Science
Biology

Sole survivors at sea

A freshly caught sole jumped down a British angler’s throat, almost causing him to suffocate – as was reported by newspapers last week. This happens on a regular basis, even in nature. Seals, pilot whale and porpoises sometimes suffocate due soles going down their trachea.
Albert Sikkema

© Jan Haelters, Royal Belgian Institute of Natural Sciences

A young British angler was kissing a sole he had just caught to celebrate the catch, upon which the fish wriggled out of his hand and jumped into his mouth, getting stuck in his throat. He is lucky enough to be able to retell the tale thanks to an ambulance worker in Dorset who was able to remove the 14-centimetre-long fish, as was related by British newspapers.

Whale

This is not an urban legend in the making. Better yet: it happens rather regularly. In nature, that is. Two years ago, a team of researchers, among whom was Mardik Leopold of Wageningen Marine Research, investigated the deaths of two long-finned pilot whales (a small species of whale) that had washed ashore on a Dutch beach. It turned out they had suffocated. A sole had gotten stuck in their nose, just behind their blowholes. Just like in the case of the British angler, the sole blocked the air supply of these mammals.
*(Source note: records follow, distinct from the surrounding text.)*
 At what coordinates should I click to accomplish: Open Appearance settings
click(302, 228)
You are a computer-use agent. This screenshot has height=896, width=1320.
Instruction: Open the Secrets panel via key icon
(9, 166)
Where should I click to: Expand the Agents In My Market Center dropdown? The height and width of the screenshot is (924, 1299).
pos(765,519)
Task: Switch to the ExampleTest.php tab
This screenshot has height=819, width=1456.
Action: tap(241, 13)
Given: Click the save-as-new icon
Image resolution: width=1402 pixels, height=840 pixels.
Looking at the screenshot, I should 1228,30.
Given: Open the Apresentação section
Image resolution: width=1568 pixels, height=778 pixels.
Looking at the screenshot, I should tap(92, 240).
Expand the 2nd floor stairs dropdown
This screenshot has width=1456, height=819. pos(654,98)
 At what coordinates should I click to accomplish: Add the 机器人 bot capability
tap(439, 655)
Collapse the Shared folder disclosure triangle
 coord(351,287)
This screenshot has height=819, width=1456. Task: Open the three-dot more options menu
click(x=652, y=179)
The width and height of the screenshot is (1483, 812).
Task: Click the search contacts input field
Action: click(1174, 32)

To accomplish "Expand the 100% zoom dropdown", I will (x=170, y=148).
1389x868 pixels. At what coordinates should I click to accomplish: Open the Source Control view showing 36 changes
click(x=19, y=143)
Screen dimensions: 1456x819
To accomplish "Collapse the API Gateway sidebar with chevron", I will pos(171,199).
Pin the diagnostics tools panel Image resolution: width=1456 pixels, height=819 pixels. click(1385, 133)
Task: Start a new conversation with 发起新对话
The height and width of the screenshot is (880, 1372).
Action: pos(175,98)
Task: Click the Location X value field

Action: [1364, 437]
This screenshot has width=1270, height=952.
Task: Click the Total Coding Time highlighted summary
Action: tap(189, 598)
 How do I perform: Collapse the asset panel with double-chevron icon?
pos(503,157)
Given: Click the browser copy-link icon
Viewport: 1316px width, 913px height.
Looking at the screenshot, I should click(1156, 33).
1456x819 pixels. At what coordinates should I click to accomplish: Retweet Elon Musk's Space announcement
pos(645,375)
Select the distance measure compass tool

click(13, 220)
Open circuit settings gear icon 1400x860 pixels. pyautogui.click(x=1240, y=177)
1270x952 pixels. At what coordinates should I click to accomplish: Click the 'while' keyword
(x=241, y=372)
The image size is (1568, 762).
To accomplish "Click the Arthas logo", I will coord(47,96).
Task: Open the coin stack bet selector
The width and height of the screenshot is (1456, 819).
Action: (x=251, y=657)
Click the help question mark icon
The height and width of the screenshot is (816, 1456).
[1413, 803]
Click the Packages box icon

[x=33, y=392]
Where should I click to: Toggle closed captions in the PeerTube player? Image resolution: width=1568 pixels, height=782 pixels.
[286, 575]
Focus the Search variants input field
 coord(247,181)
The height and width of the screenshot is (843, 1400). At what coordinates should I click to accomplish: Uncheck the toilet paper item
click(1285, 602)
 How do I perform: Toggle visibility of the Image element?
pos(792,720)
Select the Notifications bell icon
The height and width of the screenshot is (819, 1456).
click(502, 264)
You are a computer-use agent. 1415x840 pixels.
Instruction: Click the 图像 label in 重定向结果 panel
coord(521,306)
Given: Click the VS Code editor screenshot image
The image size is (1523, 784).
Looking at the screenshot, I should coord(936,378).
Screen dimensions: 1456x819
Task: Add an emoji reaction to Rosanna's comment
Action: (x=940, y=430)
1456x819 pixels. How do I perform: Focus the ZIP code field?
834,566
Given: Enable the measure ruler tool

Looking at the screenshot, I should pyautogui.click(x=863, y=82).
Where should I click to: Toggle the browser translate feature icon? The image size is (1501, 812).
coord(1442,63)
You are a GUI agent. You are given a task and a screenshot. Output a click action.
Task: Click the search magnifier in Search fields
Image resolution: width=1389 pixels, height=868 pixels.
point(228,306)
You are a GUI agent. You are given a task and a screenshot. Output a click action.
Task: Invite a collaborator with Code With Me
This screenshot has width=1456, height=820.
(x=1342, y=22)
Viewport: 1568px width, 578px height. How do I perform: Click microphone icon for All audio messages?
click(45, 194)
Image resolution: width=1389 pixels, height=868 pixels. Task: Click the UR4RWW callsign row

Leopold: ‘The sole is a flexible fish that doesn’t want to get eaten. So it wriggles in all directions in order to escape. Apparently, it saw the angler’s throat as an escape route.’

Seal

It also happens that other sea animals perish through flatfish in their trachea. ‘Another example is a seal that we got on our dissection table, with its stomach filled’, says Leopold. ‘The last flatfish apparently didn’t fit in its filled stomach and wriggled to the seal’s trachea via its mouth.’ Porpoises also sometimes choke in soles. Leopold has never found a flatfish in a porpoise’s throat, but his German marine research colleagues have.